Totternhoe Stone, also known as Totternhoe Clunch, is a relatively hard chalk outcropping in the middle of the Lower Chalk in the Chiltern Hills in Hertfordshire, Buckinghamshire, Bedfordshire and Cambridgeshire, England. Geologically, it is located in the upper part of the Cenomanian stage of the Cretaceous.

Unusually among chalks, it is sufficiently strong for use as a building stone, and has been used as such in these localities, notably in Woburn Abbey, Luton parish church and several smaller local churches, including the Church of St Giles in Totternhoe, the village after which the stone is named. It weathers rather badly in external use, but when used as internal carved decoration, it has remained in good condition for centuries. Old decorative carving is to be found in St Albans Abbey and in the altar screen of Westminster Abbey.

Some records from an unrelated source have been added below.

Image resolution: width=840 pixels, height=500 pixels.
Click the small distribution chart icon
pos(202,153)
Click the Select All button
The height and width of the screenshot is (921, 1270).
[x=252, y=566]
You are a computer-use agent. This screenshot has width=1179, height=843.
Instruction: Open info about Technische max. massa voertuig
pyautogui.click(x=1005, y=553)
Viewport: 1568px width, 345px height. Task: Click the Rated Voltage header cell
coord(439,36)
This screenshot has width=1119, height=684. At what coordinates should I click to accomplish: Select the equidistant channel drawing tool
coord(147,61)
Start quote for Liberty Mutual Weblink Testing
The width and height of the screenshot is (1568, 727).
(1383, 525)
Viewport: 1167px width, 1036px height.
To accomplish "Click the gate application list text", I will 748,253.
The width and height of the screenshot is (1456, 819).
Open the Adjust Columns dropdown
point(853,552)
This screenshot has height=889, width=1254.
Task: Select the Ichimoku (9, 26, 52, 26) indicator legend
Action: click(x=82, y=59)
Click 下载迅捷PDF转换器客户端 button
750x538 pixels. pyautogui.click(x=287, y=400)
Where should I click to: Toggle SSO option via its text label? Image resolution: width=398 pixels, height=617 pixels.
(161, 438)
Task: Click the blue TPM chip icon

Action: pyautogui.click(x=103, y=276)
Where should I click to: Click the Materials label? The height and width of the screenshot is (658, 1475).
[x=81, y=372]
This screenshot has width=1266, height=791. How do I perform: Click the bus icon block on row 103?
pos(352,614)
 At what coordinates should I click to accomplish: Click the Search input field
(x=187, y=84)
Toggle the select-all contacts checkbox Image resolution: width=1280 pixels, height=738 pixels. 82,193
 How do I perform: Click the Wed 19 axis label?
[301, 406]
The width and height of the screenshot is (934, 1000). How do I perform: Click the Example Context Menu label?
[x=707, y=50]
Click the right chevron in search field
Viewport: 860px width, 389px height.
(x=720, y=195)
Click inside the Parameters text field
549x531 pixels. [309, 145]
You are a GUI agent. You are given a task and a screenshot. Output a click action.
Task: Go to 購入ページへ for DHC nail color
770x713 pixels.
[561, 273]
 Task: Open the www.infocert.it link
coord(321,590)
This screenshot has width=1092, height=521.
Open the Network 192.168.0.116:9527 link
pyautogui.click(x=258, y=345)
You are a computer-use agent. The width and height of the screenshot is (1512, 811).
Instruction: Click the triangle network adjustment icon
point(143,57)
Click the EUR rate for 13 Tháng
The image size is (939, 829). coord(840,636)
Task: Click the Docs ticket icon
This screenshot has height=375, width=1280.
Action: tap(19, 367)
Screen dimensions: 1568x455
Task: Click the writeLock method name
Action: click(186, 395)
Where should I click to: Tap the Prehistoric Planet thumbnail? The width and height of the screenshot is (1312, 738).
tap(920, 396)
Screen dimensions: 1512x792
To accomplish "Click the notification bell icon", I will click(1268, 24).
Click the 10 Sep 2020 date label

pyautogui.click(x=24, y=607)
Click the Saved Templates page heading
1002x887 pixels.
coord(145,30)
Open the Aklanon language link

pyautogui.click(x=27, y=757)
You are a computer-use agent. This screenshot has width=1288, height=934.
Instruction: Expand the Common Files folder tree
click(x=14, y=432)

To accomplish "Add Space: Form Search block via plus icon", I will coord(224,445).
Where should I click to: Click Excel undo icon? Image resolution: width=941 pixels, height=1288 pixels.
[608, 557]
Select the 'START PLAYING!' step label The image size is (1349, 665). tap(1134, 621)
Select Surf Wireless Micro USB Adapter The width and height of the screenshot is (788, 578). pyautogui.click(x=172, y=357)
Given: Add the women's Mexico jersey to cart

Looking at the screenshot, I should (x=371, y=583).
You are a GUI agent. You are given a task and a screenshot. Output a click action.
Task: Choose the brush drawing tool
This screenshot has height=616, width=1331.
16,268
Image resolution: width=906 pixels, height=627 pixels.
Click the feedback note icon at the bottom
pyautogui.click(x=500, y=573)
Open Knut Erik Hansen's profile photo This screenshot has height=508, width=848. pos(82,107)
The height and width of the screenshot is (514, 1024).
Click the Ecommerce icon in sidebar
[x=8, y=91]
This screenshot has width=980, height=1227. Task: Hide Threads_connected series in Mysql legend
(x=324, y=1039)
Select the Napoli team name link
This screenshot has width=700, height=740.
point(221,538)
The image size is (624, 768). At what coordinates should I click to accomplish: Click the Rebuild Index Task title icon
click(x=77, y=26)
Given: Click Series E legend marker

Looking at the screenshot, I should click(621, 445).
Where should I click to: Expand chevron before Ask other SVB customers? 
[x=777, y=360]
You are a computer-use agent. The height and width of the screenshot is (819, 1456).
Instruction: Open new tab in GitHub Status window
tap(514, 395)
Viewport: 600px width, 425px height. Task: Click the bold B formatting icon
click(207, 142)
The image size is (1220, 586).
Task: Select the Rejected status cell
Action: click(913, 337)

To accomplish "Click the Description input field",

The Totternhoe Stone is underlain by the argillaceous Chalk Marl. Above is the less argillaceous Grey Chalk. The bed varies in thickness from 0.5 to 5 metres. The stone, although fine-grained, is siliceous, and partial cementing with silica accounts for its relative hardness. It forms a distinct escarpment at several locations at the base of the Chiltern ridge, notably at Totternhoe, Bedfordshire , where it is at its thickest. In addition to use as a building stone, in the past it was used in the manufacture of a hydraulic lime, and in cement manufacture at three cement plants.

==Quarrying==
The stone has been quarried north of Totternhoe village in the county of Bedfordshire.

It was quarried at Totternhoe Knolls, and to the east of the Knolls there were underground mines for the stone. The area from where the medieval tunnels were dug is now designated a Site of Special Scientific Interest (SSSI) called Totternhoe Chalk Quarry, as an example of chalk grassland. It is managed as a nature reserve by the Wildlife Trust for Bedfordshire, Cambridgeshire and Northamptonshire.

In recent times the stone has been quarried in an area between the Knolls and the mines. This has been designated an SSSI called Totternhoe Stone Pit, as a Geological Conservation Review site.

The Stone is quarried by a family-run business, H.G Clarke and Son. This was started in 1920 by Herbert G.Clarke. It was then passed to his son Stanley W.Clarke and is now being run by his son Angus J.Clarke. H.G Clarke and Son are the main suppliers of this rare English stone.